De bodem is … Lady Bountiful
Bij lezingen mag ik graag hoog opgeven van de enorme biologische rijkdom van de bodem. Met moderne DNA-technieken zijn we in staat een groot aantal onbekende microben aan te tonen die bovendien nog allerlei nieuwe eigenschappen blijken te hebben. Bij grootschalige inventarisaties van het metagenoom van de bodem vindt men aan de lopende band nieuwe bacteriesoorten en de microbiologen zijn er van overtuigd dat we het merendeel van de organismen nog niet eens kennen.
Iedereen weet dat één van de meest heilzame chemische verbindingen die ooit in de natuur ontdekt is, penicilline, afkomstig is van een bodemschimmel. Ongetwijfeld liggen er nog vele onbekende en nuttige producten op ons te wachten om ontdekt te worden in het metagenoom van de bodem. De bodem wordt daarom wel vergeleken met Lady Bountiful, een dame afkomstig uit een stripverhaal van de Amerikaanse tekenaar Gene Carr die dit personage introduceerde aan het begin van de 20e eeuw. Lady Bountiful was een weldoenster die het als haar taak zag om arme kinderen van immigrantenfamilies te helpen. Ze nodigde die kinderen bij haar thuis uit en overlaadde hen met cadeautjes. Maar is de bodem wel te vergelijken met Lady Bountiful? Ik heb aan den lijve ondervonden dat niet al haar cadeautjes even plezierig zijn. In de bodem huizen ook talloze parasieten, pathogenen en vergif.
Lang geleden was ik eens aan het monsteren op het voormalige mijngebied Plombières, in België, waar de bodem zwaar vervuild is met lood en andere metalen. Op die plaats is het bodemleven zoals je kunt vermoeden, helemaal aangepast aan verontreiniging. Onze aandacht gaat uit naar een groep metaaltolerante bodemdieren, de springstaarten. Om springstaarten te monsteren pak je een pluk bladeren van de grond en schud het strooisel uit in een zeef, boven een witte bak waar je het kleine grut gemakkelijk op kunt zien lopen. Nu groeien er op het terrein ook nogal wat bramen en bij het monsteren haalde ik de rug van mijn hand open aan de stekels.
Een paar dagen later vormde zich een rode kring om het wondje, dat erg jeukte zodat ik er continu aan krabde. Ik vermoed dat het ding dat op mijn hand zat daar een bedoeling mee had, want door te krabben haalde ik steeds mijn huid open en kon hij in mijn bloed komen. Na enkele weken kreeg ik over mijn hele lichaam een rode uitslag. Het begon midden op mijn borst maar breidde zich spoedig over alles wat niet bedekt was met kleren. Het gejeuk was haast niet uit te houden.
De dokter wist er geen raad mee en schreef een of andere zalf voor, maar daar werd het alleen maar erger van. Na een tijdje kwam hij op het idee dat het een schimmel kon zijn. De antischimmelpillen die ik toen kreeg hielpen meteen en zo heb ik het kreng eronder gekregen.

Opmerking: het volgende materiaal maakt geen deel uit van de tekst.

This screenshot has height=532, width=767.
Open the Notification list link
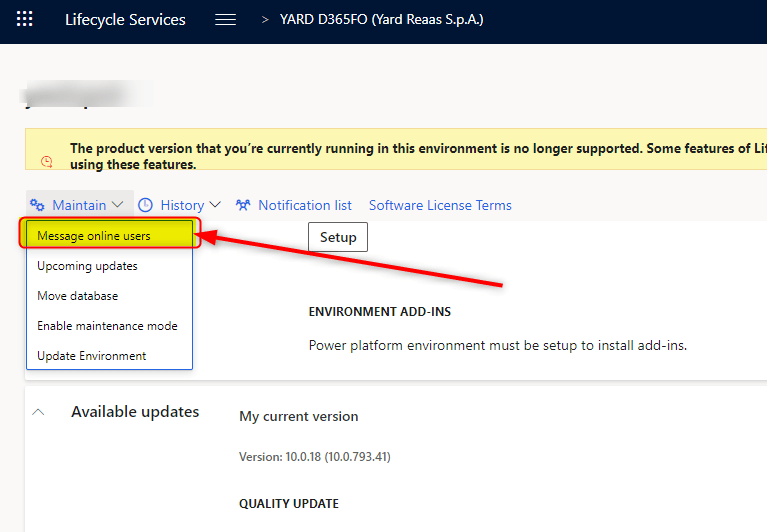pos(305,205)
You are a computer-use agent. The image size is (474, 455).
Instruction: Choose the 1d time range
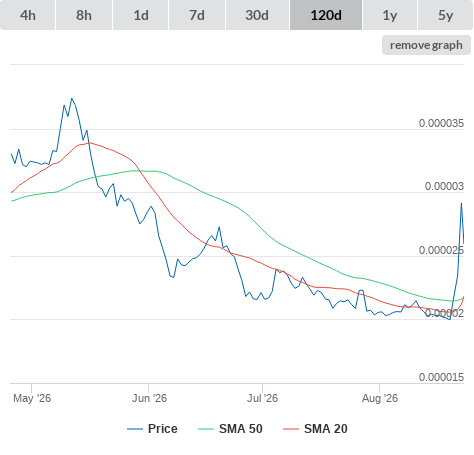(x=141, y=15)
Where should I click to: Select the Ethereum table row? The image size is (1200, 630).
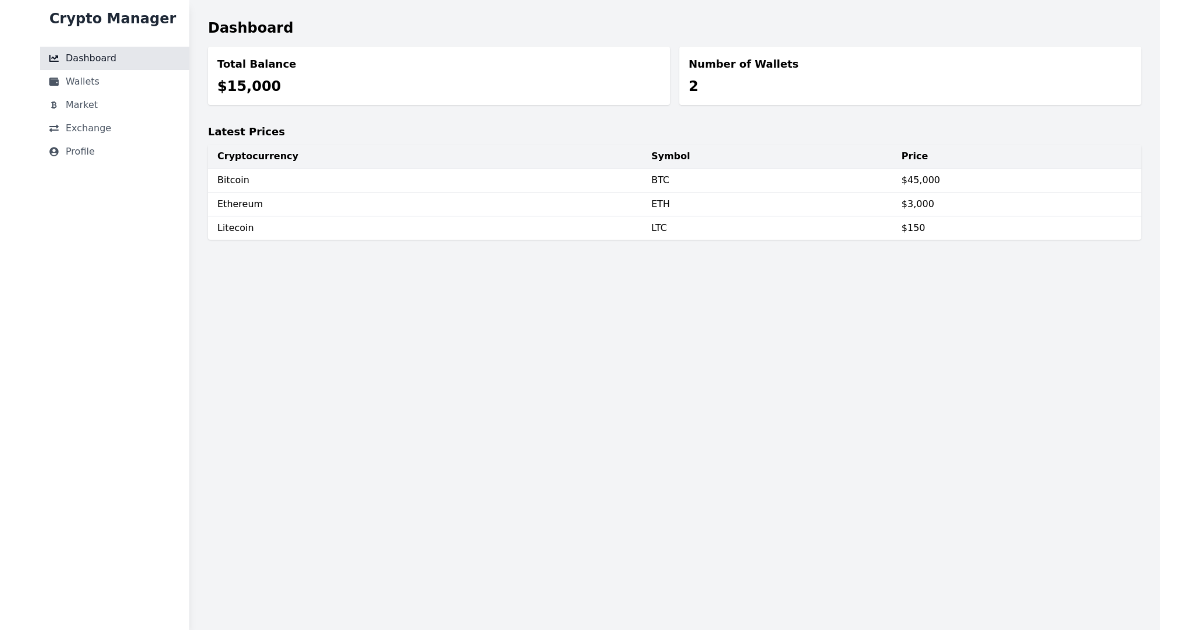tap(673, 204)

Maar bij koud en vochtig weer zoals in de herfst en de winter komt de schimmel alsnog tevoorschijn, waarschijnlijk vanuit sporen die nog steeds in mijn lichaam zitten. Met de poederdoos moet ik hem dan weer bedwingen. Ik neem aan dat ik er niet echt meer van af kom.
Dit waargebeurde verhaal laat zien dat de bodem ook allerlei minder heilzame verassingen in petto heeft. De cadeautjes van Lady Bountiful moeten zorgvuldig uitgepakt worden.